(Dataset entries)
[Start of section]

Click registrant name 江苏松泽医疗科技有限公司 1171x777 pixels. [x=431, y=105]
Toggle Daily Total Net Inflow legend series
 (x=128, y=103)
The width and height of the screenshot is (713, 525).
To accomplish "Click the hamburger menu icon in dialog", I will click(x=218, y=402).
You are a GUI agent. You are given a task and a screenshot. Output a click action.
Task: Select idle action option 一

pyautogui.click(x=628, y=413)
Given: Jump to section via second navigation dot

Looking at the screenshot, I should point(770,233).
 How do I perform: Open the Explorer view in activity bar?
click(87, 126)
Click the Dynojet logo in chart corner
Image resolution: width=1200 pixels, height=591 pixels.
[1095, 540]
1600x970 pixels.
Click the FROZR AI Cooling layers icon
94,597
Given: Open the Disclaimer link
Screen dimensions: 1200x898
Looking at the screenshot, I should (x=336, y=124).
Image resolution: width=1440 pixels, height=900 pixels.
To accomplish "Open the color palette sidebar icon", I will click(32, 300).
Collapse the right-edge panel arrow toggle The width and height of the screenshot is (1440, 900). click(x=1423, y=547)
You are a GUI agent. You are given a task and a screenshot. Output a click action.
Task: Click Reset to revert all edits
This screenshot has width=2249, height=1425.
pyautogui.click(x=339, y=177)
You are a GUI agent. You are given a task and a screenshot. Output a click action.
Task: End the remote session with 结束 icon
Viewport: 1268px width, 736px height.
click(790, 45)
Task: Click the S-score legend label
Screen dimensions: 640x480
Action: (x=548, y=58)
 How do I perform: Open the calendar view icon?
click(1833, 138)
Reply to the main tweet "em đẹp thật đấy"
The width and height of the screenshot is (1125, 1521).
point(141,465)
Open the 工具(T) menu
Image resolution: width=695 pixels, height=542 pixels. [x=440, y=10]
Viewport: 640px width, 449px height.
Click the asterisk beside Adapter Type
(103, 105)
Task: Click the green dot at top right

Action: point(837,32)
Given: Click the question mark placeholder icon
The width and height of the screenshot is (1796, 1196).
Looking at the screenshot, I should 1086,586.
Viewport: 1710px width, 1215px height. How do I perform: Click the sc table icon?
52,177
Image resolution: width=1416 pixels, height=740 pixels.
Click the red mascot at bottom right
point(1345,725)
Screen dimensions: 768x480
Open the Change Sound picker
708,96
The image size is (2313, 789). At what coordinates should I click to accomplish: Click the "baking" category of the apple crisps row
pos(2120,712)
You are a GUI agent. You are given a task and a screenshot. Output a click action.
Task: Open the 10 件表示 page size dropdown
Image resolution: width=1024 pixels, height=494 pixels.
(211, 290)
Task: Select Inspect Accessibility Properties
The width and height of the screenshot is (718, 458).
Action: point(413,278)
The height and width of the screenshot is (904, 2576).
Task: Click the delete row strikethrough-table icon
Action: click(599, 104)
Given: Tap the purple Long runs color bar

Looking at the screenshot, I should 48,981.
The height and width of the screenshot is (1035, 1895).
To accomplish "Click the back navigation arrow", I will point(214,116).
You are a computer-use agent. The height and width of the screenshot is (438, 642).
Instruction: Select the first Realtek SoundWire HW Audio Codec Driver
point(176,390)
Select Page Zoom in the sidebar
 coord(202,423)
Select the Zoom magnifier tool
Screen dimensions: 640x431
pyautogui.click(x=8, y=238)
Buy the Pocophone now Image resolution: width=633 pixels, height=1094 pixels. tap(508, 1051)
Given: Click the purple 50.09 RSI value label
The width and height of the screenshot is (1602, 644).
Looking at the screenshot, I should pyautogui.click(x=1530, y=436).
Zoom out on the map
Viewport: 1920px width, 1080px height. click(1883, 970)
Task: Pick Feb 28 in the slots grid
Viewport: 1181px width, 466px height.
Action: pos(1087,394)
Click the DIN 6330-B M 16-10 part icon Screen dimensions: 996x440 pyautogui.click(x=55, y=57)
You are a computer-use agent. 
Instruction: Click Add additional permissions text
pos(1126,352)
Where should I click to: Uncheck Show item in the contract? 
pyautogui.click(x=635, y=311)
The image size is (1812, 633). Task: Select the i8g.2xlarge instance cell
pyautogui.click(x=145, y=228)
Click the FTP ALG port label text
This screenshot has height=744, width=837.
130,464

[End of section]

* **ASSIGNMENT**:
Write out each entry again, character for character.

* **OUTPUT FOR THIS EXERCISE**:
Click registrant name 江苏松泽医疗科技有限公司 1171x777 pixels. [x=431, y=105]
Toggle Daily Total Net Inflow legend series
 (x=128, y=103)
The width and height of the screenshot is (713, 525).
To accomplish "Click the hamburger menu icon in dialog", I will click(x=218, y=402).
You are a GUI agent. You are given a task and a screenshot. Output a click action.
Task: Select idle action option 一

pyautogui.click(x=628, y=413)
Given: Jump to section via second navigation dot

Looking at the screenshot, I should point(770,233).
 How do I perform: Open the Explorer view in activity bar?
click(87, 126)
Click the Dynojet logo in chart corner
Image resolution: width=1200 pixels, height=591 pixels.
[1095, 540]
1600x970 pixels.
Click the FROZR AI Cooling layers icon
94,597
Given: Open the Disclaimer link
Screen dimensions: 1200x898
Looking at the screenshot, I should (x=336, y=124).
Image resolution: width=1440 pixels, height=900 pixels.
To accomplish "Open the color palette sidebar icon", I will click(32, 300).
Collapse the right-edge panel arrow toggle The width and height of the screenshot is (1440, 900). click(x=1423, y=547)
You are a GUI agent. You are given a task and a screenshot. Output a click action.
Task: Click Reset to revert all edits
This screenshot has width=2249, height=1425.
pyautogui.click(x=339, y=177)
You are a GUI agent. You are given a task and a screenshot. Output a click action.
Task: End the remote session with 结束 icon
Viewport: 1268px width, 736px height.
click(790, 45)
Task: Click the S-score legend label
Screen dimensions: 640x480
Action: (x=548, y=58)
 How do I perform: Open the calendar view icon?
click(1833, 138)
Reply to the main tweet "em đẹp thật đấy"
The width and height of the screenshot is (1125, 1521).
point(141,465)
Open the 工具(T) menu
Image resolution: width=695 pixels, height=542 pixels. [x=440, y=10]
Viewport: 640px width, 449px height.
Click the asterisk beside Adapter Type
(103, 105)
Task: Click the green dot at top right

Action: point(837,32)
Given: Click the question mark placeholder icon
The width and height of the screenshot is (1796, 1196).
Looking at the screenshot, I should 1086,586.
Viewport: 1710px width, 1215px height. How do I perform: Click the sc table icon?
52,177
Image resolution: width=1416 pixels, height=740 pixels.
Click the red mascot at bottom right
point(1345,725)
Screen dimensions: 768x480
Open the Change Sound picker
708,96
The image size is (2313, 789). At what coordinates should I click to accomplish: Click the "baking" category of the apple crisps row
pos(2120,712)
You are a GUI agent. You are given a task and a screenshot. Output a click action.
Task: Open the 10 件表示 page size dropdown
Image resolution: width=1024 pixels, height=494 pixels.
(211, 290)
Task: Select Inspect Accessibility Properties
The width and height of the screenshot is (718, 458).
Action: point(413,278)
The height and width of the screenshot is (904, 2576).
Task: Click the delete row strikethrough-table icon
Action: click(599, 104)
Given: Tap the purple Long runs color bar

Looking at the screenshot, I should 48,981.
The height and width of the screenshot is (1035, 1895).
To accomplish "Click the back navigation arrow", I will point(214,116).
You are a computer-use agent. The height and width of the screenshot is (438, 642).
Instruction: Select the first Realtek SoundWire HW Audio Codec Driver
point(176,390)
Select Page Zoom in the sidebar
 coord(202,423)
Select the Zoom magnifier tool
Screen dimensions: 640x431
pyautogui.click(x=8, y=238)
Buy the Pocophone now Image resolution: width=633 pixels, height=1094 pixels. tap(508, 1051)
Given: Click the purple 50.09 RSI value label
The width and height of the screenshot is (1602, 644).
Looking at the screenshot, I should pyautogui.click(x=1530, y=436).
Zoom out on the map
Viewport: 1920px width, 1080px height. click(1883, 970)
Task: Pick Feb 28 in the slots grid
Viewport: 1181px width, 466px height.
Action: pos(1087,394)
Click the DIN 6330-B M 16-10 part icon Screen dimensions: 996x440 pyautogui.click(x=55, y=57)
You are a computer-use agent. 
Instruction: Click Add additional permissions text
pos(1126,352)
Where should I click to: Uncheck Show item in the contract? 
pyautogui.click(x=635, y=311)
The image size is (1812, 633). Task: Select the i8g.2xlarge instance cell
pyautogui.click(x=145, y=228)
Click the FTP ALG port label text
This screenshot has height=744, width=837.
130,464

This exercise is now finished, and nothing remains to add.